André est un monologue, ou plutôt une confession que le personnage d’Anne-Laure fait au lecteur-spectateur. Nous sommes dès lors placés devant les petits accidents et les hasards de la vie qui prennent des dimensions démesurément grandes. Anne-Laure, et le lecteur-spectateur le sent dès le lever du rideau, a besoin de parler. Elle se met alors à retracer l’histoire de sa relation avec André, son mari. Dans ce flot de paroles où Anne-Laure se souvient des détails qui l’ont séduite chez André, le lecteur-spectateur distingue toute la déchéance du couple après le coup de foudre. Car il y a bien eu coup de foudre, et Anne-Laure se souvient de cette fascination qu’elle a ressenti pour le corps d’André, pour son dos, pour son sourire. Mais c’est bel et bien la déception qui fait parler Anne-Laure, dont la désillusion est douloureuse. André semble en effet perdre peu à peu tous les attraits qui avaient charmé sa femme et « l’homme au dos » (comme l’appelle Anne-Laure) se change en « un visage de noyé ».
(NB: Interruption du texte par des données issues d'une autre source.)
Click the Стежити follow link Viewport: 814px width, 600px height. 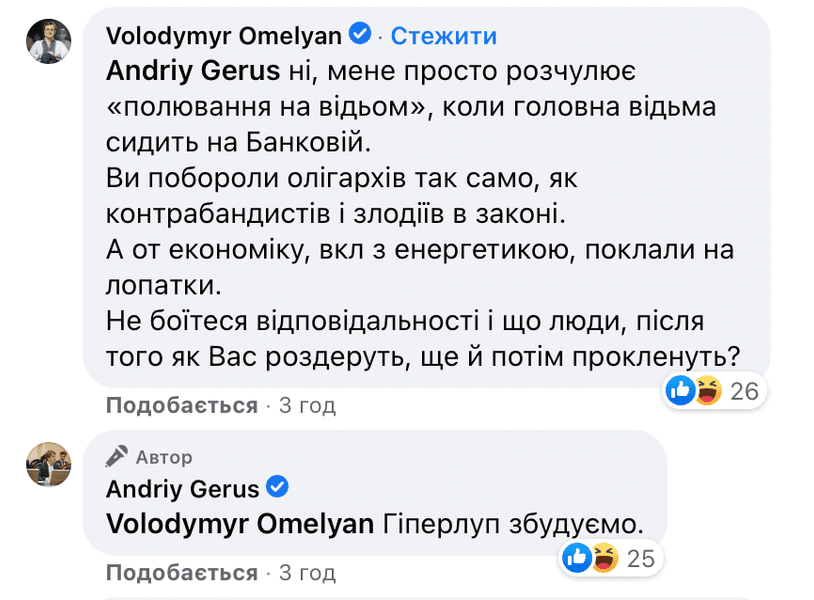tap(441, 35)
La tragédie est faite de plusieurs accidents qui ruinent le couple : André est embauché dans une entreprise de produits pharmaceutiques, et ramène Lionel, un enfant abandonné, à la maison, pendant l’absence d’Anne-Laure partie enterrer sa mère. Ce sont ces coups du sort qui renforcent le tragique du monologue, qui devient ainsi le lieu le plus adéquat pour l’expression de la douleur, mais d’une douleur tempérée. Car Anne-Laure ne joue pas aux grandes tragédiennes. Son discours, empreint de touches comiques, est très imagé, expressif et rend mieux ce long processus qui a fini par faire d’elle et d’André des étrangers.
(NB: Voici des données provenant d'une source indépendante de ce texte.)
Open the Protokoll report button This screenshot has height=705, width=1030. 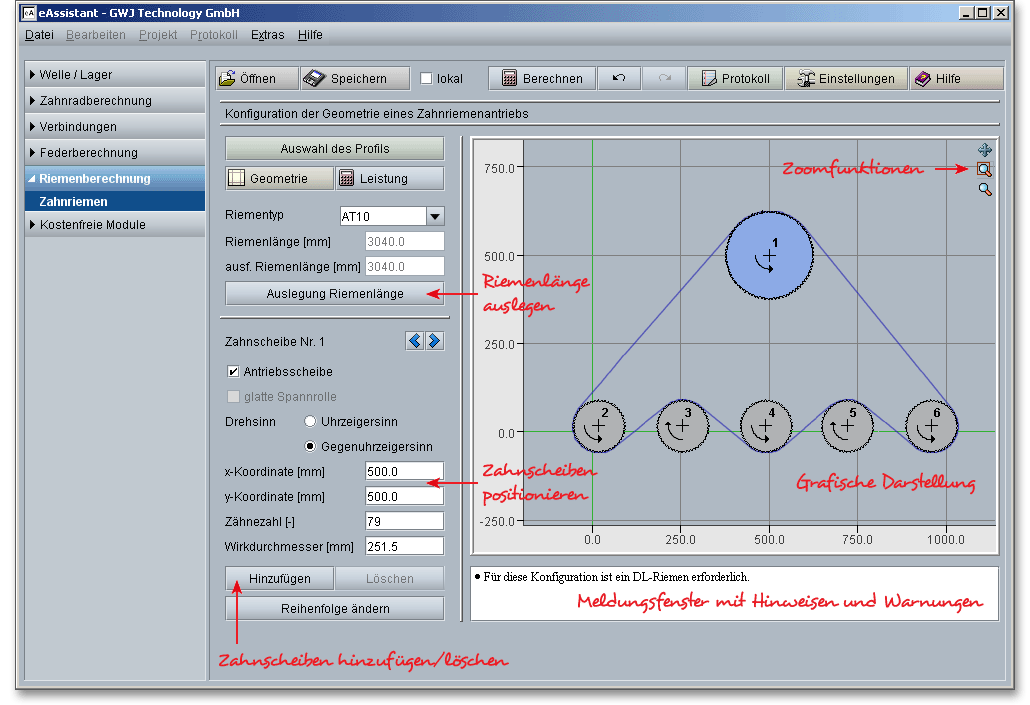735,79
Or, ce n’est que quand Anne-Laure parvient à la sérénité, une fois rentrée de l’enterrement de son frère, qu’elle se rend compte de la mort d’André. C’est finalement dans les champs dont elle s’occupe qu’elle trouve un refuge contre les larmes. Étrangement, et c’est pourquoi il y a malaise, on a l’impression que la sérénité retrouvée par Anne-Laure est nécessairement liée à la mort d’André. A l’aide d’un phrasé dynamique,Philippe Minyana fait d’Anne-Laure un personnage touchant, marginal par son histoire mais prise dans un élan de paroles que l’on souhaiterait ne voir jamais prendre fin.
Quelques citations
»C’était la première fois que je voyais un tel dos en tous cas un dos aussi fameux et j’ai su quand je l’ai vu que c’était une vision décisive dans mon ventre dans mes genoux dans mes oreilles il y a eu le résultat de la vision. Cette petite mollesse avant-coureur de mollesses plus grandes encore et on est d’accord avec cette mollesse on lui dit de venir on l’accepte en fait on l’attendait. »
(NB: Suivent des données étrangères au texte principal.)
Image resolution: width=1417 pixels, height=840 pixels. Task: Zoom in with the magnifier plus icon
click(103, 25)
« A la mairie et puis à l’église plus tard quand j’aurai à mon tour fait mon manège à moi de séduction et de petits blablas et de mains pressées et de langue offerte bref tout ce qu’on fait au début d’une alliance vous voyez ce que je veux dire ? Eh bien ensuite à la mairie j’ai cherché le fameux sourire en pensant au fameux dos et je n’ai rien vu même pas des miettes de sourire non rien : un visage si fermé que je me suis souvenu que j’avais eu peur dès le jour « j » du dos d’albâtre et à nouveau j’ai eu peur comme si je pressentais tout ce qui allait suivre. »
Bio rapide et liens
Dramaturge français né en 1946, Philippe Minyana fait partie des grands noms du théâtre contemporain français.
Acteur et auteur, il mène à travers son œuvre une réflexion intéressante sur le besoin de parler propre aux êtres marginaux.